- _About this task_: Among the entries, find the lines with the string "Given" and report them.

[Exercise material]

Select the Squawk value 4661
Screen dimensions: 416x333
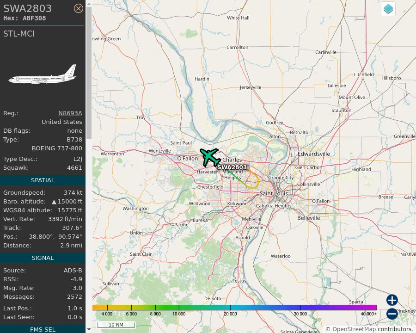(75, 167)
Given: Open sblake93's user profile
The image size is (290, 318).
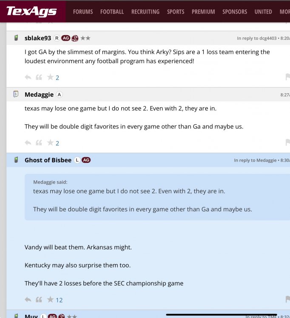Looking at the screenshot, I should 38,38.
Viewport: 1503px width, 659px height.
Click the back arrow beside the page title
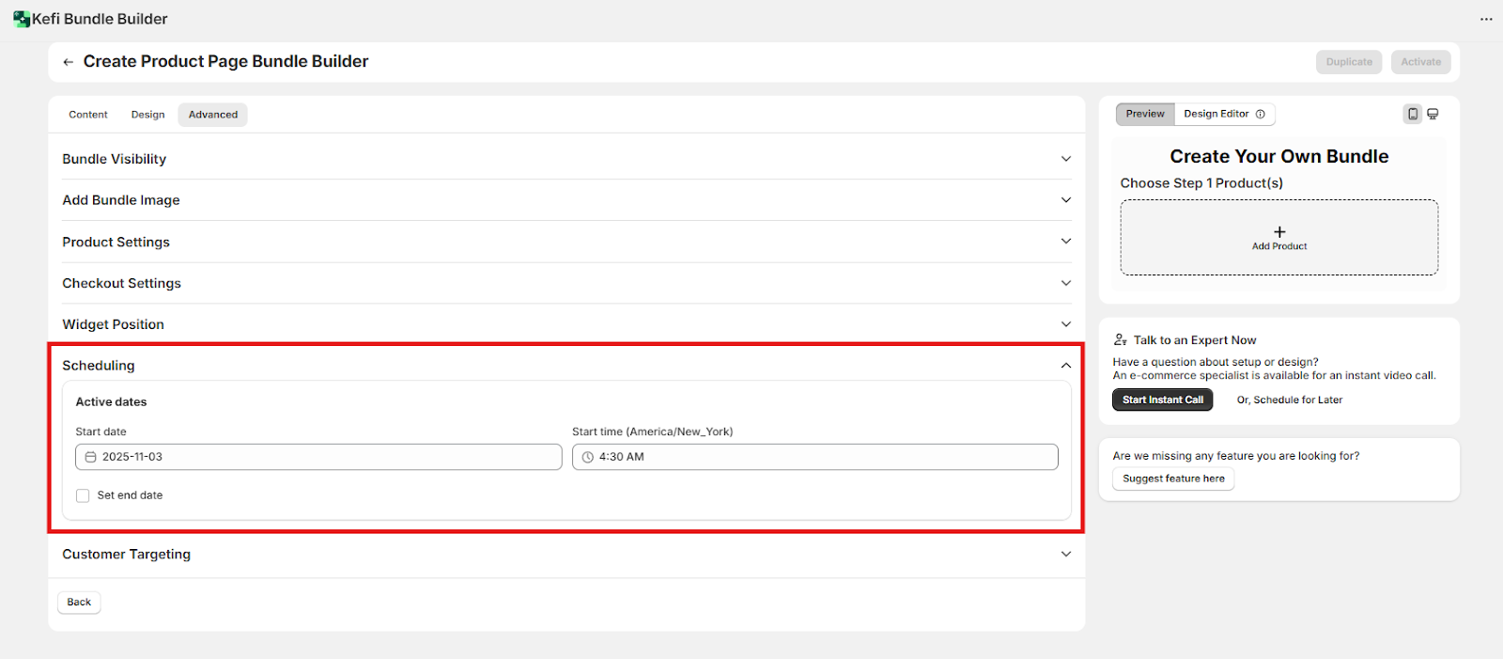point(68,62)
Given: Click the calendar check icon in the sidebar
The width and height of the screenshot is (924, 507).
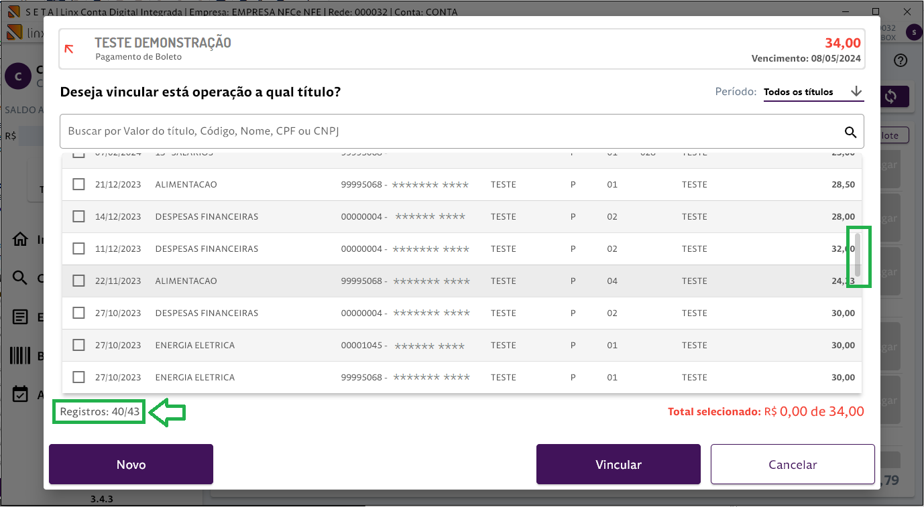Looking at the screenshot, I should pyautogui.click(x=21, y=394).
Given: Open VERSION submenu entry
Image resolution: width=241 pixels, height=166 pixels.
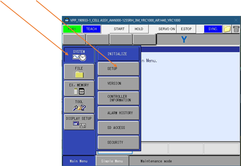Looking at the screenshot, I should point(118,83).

[/Exercise material]
[Exercise material]

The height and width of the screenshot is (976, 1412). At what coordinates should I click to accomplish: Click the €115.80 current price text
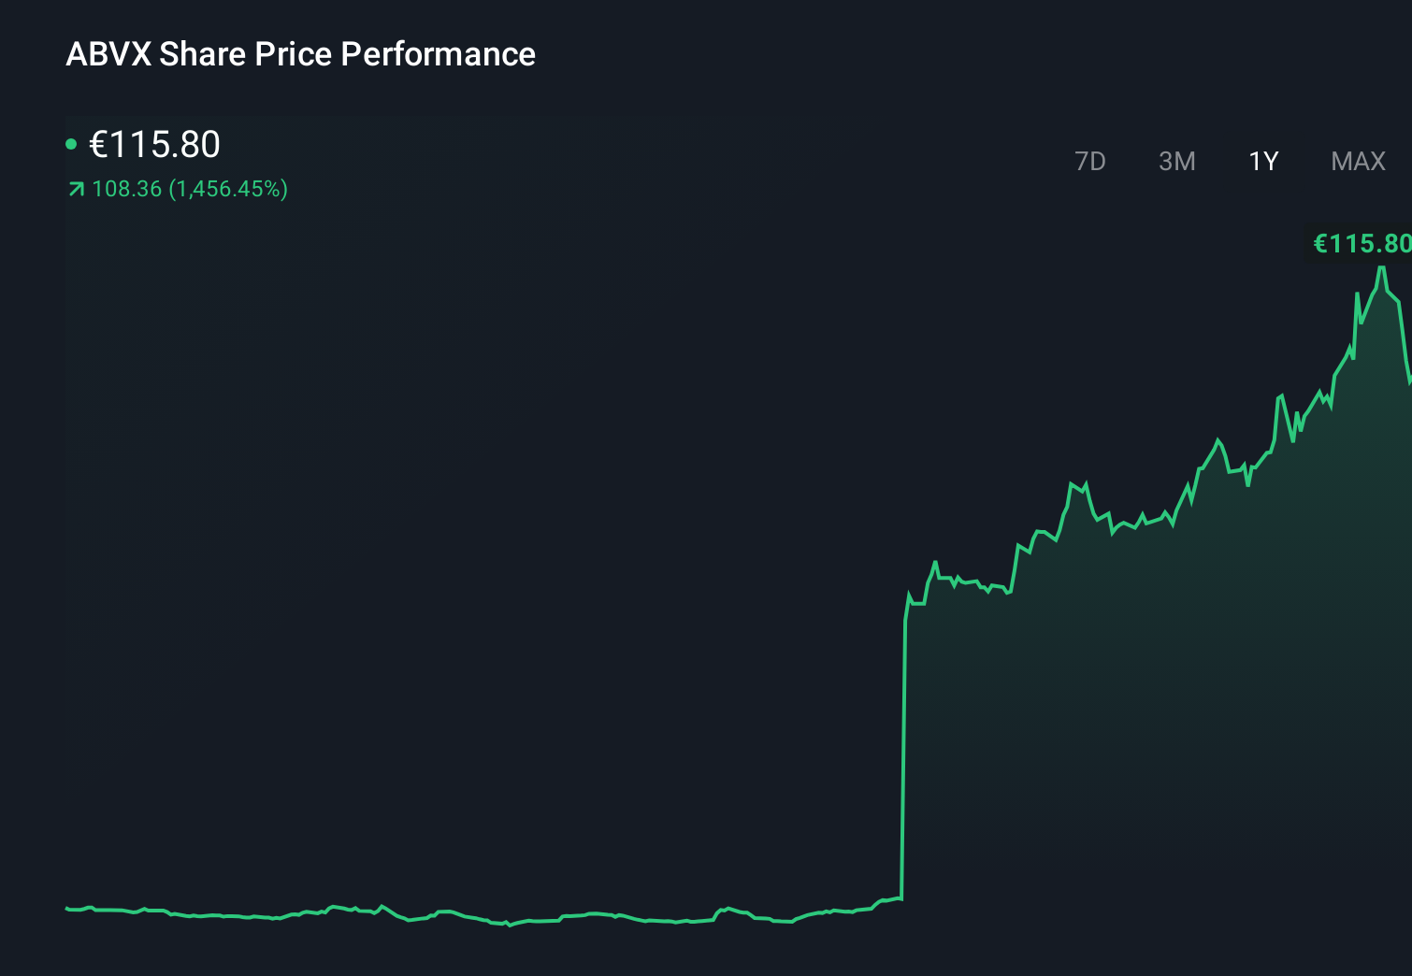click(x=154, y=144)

[/Exercise material]
[Exercise material]

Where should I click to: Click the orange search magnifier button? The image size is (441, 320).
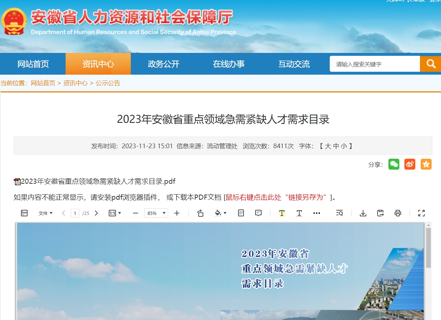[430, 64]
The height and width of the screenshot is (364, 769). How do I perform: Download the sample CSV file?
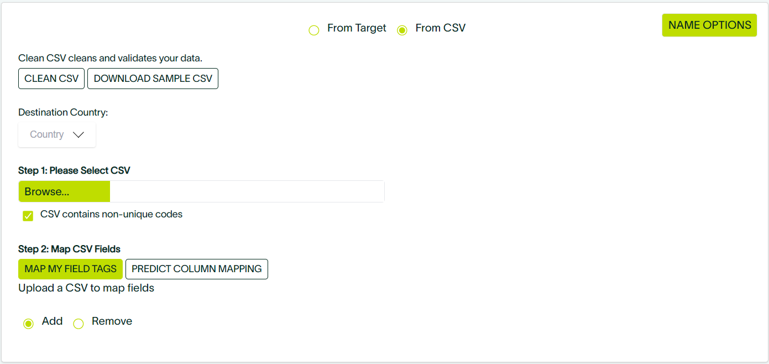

[/Exercise material]

- _Task result_:
Given: Open sblake93's user profile
Given: Click the calendar check icon in the sidebar
Given: Open VERSION submenu entry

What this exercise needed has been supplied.